1 result for (book:nopr AND session:676 AND stemmed:world)
[... 19 paragraphs ...]
New sentence: For example, many of the young believe at one time or another that their parents are omnipotent — a very handy belief that gives children a sense of security. Grown into adolescent years, the same offspring are then shocked to discover their parents to be quite human and fallible, and another conviction often takes over: a belief in the inadequacy and inferiority of the older generations, and in the rigidity and callousness of those who run the world.
Many embarking upon young adulthood think that the older generations have done everything wrong. However, this belief frees them from childish concepts in which older persons were always not only right but infallible, and it gives them the challenge to tackle personal and world problems.
For a while the new adults often feel themselves to be invincible, beyond the boundaries of creaturehood, even; this belief, again, endows them with the strength and energy they need to begin a life for themselves and to form their own mass world. Yet in material terms they must all realize, sooner or later, not only the challenges but the other peculiar characteristics of creaturehood, in which basically no such generalized beliefs make sense.
(10:39.) If at the age of forty you still believe in the infallibility of your parents, then you hold that idea way beyond its advantageous state for you.
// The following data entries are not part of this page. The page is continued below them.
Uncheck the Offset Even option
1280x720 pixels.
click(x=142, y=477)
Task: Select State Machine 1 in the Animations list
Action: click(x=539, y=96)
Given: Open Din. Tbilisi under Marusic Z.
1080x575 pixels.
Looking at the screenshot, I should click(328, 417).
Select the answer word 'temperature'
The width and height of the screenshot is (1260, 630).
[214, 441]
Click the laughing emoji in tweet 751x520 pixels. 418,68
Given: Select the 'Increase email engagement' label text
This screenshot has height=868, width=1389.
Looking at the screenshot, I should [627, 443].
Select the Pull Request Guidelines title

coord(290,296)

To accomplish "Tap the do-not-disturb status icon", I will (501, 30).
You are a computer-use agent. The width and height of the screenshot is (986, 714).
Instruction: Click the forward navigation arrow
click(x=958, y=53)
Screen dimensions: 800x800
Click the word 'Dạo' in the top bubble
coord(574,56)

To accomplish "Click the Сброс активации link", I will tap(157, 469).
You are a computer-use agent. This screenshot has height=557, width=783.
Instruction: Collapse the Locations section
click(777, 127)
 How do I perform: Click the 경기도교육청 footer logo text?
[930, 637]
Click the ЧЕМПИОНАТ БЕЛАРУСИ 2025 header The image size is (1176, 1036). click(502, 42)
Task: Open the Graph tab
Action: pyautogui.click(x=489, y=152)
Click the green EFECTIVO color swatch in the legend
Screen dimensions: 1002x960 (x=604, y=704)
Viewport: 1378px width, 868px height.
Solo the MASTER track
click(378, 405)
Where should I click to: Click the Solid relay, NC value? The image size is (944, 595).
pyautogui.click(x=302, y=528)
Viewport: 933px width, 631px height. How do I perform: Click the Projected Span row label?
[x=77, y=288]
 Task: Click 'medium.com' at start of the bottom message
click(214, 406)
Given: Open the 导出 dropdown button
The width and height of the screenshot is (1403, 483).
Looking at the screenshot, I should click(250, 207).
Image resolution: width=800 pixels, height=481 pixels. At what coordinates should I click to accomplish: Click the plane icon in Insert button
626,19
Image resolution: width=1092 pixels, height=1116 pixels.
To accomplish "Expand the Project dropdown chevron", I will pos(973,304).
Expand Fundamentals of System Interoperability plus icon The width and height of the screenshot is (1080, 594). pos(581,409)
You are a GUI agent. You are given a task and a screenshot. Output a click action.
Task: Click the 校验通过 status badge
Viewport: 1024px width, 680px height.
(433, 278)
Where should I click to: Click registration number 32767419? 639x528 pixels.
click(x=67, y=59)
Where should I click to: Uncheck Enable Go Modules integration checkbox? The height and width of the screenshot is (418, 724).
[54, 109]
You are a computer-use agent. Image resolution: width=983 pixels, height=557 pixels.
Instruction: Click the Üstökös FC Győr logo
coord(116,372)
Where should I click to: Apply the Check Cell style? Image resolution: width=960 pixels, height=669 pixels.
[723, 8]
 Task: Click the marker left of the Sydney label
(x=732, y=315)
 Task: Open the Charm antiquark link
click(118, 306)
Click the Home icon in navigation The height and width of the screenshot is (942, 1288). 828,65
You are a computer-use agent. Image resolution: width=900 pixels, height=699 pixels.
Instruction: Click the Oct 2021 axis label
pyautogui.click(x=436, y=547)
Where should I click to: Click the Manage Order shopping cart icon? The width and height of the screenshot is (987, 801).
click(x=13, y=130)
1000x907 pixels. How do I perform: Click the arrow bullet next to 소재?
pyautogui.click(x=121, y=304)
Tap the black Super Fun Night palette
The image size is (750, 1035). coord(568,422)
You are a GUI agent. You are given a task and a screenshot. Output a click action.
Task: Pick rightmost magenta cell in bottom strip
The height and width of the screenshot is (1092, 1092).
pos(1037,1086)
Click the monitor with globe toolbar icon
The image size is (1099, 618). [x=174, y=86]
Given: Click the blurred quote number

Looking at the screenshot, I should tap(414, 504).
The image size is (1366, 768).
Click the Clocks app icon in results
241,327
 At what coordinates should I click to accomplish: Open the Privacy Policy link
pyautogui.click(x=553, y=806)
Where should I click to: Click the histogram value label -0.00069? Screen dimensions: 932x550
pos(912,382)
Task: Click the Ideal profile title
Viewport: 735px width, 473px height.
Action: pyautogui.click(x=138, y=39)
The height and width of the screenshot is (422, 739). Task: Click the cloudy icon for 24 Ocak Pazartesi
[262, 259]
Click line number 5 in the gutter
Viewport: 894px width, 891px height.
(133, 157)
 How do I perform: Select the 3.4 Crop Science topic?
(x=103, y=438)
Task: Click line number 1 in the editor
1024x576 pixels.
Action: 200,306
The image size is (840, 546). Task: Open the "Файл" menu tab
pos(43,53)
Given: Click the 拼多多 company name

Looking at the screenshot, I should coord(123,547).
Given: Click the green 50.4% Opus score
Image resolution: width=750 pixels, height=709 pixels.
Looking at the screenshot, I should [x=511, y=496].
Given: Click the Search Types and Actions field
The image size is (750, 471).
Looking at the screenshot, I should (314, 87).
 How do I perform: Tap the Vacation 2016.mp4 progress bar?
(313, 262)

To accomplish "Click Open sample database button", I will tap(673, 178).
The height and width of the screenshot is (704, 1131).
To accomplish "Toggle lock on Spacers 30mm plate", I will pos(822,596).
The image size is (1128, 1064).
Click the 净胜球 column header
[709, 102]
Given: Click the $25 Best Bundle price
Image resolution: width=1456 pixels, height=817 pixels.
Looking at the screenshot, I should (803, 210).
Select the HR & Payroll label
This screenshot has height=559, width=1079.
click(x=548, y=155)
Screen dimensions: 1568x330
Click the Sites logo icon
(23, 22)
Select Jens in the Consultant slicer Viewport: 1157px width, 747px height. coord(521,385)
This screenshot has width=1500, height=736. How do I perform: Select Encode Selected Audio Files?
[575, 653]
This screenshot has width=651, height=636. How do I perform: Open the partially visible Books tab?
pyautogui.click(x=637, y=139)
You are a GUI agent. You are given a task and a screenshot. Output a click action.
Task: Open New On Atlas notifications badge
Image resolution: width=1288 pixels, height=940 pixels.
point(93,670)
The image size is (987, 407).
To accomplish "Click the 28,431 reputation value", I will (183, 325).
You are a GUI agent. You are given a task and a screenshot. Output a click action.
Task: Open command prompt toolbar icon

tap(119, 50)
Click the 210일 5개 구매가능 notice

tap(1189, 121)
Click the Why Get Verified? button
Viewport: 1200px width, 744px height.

Using the methods in this book, you should discover the reasons for this belief, for it will prevent you from exerting your own independence and making your own world. If you are fifty and are still convinced that the older generations are rigid, fast in the way of growing senile, mentally incompetent and physically deteriorating, then you are holding an old belief in the ineffectiveness of the older generations and setting up negative suggestions for yourself. Conversely, if you are fifty and still believe that youth is the one glorious and effective part of a lifetime, you are of course doing the same thing.
[... 10 paragraphs ...]
They want to write great philosophical theories, for example, perhaps never putting the pen to the paper, or trusting themselves enough to begin. Some want to HELP THE WORLD AT LARGE — in capital letters — but all they do is think about this desire without trying to implement it at all in practical terms. The ideal in their minds becomes so great that they are always dissatisfied with their own performance yet they are afraid to make a start.